Your instructions → Duplicate the passage from the breast cancer story, starting with "Abby Ellington (left) dons pink" and going on through "she wasn’t worried.".

After Mammogram Reveals Cancer, Mom of 3 Fights Back

Abby Ellington (left) dons her pink boxing gloves for her ongoing fight against breast cancer. She is pictured with her surgeon, Ronda Henry-Tillman, M.D.

Abby Ellington (left) dons pink boxing gloves for her ongoing fight against breast cancer. She is pictured with her surgeon, Ronda Henry-Tillman, M.D.

| When Abby Ellington got the call about a suspicious spot on her mammogram, she wasn’t worried.

She had a scare seven years earlier, before a biopsy revealed her to be cancer free. Since then, she diligently continued her annual exams and was certain that this would be a repeat of her first experience.

After undergoing a second biopsy on a Friday in April 2018, her phone rang the following Tuesday.

“That’s when I got the diagnosis of breast cancer,” she said.

The mother of three daughters, 48-year-old Ellington immediately knew she wanted a second opinion and quickly made an appointment with Ronda Henry-Tillman, M.D., in the UAMS Winthrop P. Rockefeller Cancer Institute. Henry-Tillman serves as chief of breast surgical oncology in the UAMS College of Medicine Department of Surgery.

When a pathology review confirmed the diagnosis of breast cancer, Henry-Tillman sent Ellington for a breast MRI to obtain as much information as possible about the extent of her disease. That’s when it all became a reality for Ellington.

“I started crying. I was overcome with fear,” Ellington said.

With the reassurance that she was receiving the best possible care, Ellington carefully weighed her options, which included a breast-conserving lumpectomy followed by radiation therapy, or a mastectomy with or without reconstruction.

After discussion with her family, she prepared for a bilateral mastectomy and the first stages of reconstruction, which were performed simultaneously.

[Collected data entries]
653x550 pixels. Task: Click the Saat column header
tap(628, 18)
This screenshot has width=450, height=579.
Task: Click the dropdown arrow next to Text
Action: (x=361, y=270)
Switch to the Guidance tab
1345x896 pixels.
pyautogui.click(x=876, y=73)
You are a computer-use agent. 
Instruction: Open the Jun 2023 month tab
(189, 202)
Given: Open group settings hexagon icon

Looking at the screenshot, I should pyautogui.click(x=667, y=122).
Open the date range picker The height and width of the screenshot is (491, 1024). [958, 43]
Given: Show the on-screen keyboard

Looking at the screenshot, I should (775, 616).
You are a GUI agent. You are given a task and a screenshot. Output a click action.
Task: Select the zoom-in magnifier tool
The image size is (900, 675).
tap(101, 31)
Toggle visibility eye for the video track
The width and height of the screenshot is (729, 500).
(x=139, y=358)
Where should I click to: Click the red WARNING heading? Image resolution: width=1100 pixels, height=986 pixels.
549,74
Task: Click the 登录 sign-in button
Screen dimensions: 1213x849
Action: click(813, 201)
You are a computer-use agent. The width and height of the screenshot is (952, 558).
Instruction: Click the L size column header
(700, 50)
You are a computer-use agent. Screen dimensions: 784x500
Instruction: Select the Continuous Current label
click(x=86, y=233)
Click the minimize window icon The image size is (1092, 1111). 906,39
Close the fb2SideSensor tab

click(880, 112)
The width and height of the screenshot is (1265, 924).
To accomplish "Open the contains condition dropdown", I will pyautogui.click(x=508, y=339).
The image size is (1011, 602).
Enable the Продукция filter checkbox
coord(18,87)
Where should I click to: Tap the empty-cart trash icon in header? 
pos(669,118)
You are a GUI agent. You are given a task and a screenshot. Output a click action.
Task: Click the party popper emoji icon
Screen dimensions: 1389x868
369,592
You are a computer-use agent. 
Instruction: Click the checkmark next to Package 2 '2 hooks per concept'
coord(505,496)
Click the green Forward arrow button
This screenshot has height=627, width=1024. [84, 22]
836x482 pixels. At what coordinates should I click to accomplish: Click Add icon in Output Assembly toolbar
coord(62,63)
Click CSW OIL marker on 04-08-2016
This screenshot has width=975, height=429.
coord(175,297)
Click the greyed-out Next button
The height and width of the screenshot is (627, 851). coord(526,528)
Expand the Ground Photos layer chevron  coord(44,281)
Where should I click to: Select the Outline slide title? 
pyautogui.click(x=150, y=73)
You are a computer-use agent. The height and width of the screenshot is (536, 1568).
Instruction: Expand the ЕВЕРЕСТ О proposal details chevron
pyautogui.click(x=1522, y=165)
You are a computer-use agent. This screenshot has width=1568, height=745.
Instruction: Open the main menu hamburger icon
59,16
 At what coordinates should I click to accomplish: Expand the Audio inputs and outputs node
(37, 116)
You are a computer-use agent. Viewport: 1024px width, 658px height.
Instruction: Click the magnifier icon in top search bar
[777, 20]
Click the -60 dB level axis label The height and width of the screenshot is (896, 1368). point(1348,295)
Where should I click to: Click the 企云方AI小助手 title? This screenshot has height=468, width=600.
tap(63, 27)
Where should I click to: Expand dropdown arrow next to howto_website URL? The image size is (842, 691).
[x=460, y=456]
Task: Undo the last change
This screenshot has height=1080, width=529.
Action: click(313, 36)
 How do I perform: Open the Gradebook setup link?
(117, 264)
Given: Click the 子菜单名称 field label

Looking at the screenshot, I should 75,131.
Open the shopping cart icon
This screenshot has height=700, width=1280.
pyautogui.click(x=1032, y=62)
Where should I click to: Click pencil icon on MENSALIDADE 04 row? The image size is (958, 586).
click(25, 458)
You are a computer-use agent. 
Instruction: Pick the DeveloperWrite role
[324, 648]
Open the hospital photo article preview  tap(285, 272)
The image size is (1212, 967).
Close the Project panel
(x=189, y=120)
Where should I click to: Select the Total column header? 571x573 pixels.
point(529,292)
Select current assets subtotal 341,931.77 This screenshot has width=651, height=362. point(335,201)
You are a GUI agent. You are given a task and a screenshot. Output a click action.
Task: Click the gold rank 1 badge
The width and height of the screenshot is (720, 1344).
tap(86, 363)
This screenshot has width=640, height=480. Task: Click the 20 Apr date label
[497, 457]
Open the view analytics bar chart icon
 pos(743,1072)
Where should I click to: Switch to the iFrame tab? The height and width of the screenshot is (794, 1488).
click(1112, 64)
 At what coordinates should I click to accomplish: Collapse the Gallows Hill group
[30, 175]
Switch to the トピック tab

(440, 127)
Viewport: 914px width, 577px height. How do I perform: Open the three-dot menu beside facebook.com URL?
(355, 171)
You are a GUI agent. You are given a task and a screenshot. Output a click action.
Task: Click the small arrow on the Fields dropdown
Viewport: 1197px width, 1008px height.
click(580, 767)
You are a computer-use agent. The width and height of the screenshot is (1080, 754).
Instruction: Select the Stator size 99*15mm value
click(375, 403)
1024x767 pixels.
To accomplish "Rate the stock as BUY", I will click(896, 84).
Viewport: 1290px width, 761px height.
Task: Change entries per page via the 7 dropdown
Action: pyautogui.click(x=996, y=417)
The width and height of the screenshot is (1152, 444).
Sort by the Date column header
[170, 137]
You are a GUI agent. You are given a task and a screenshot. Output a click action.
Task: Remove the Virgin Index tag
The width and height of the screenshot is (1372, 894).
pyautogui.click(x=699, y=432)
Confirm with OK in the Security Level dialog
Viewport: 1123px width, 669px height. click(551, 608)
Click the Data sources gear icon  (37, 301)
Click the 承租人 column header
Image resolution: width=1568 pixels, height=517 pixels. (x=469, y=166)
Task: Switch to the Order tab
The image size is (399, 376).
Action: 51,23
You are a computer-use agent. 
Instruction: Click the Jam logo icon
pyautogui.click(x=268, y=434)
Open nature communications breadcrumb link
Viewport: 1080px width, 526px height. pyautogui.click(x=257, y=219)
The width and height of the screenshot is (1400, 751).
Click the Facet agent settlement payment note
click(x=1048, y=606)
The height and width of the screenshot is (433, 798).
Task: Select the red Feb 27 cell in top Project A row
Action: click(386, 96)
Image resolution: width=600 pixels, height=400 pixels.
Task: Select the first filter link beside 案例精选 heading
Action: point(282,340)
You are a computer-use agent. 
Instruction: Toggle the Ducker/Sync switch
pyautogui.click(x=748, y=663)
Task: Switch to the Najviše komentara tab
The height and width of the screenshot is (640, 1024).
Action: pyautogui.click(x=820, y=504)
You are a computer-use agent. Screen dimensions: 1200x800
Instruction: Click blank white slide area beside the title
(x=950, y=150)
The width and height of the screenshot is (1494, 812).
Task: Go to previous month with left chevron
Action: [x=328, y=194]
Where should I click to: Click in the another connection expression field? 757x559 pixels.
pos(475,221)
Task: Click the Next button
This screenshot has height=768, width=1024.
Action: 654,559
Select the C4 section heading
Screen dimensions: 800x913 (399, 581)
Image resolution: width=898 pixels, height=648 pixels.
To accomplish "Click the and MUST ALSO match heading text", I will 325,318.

Solution for this task →
Abby Ellington (left) dons pink boxing gloves for her ongoing fight against breast cancer. She is pictured with her surgeon, Ronda Henry-Tillman, M.D.

| When Abby Ellington got the call about a suspicious spot on her mammogram, she wasn’t worried.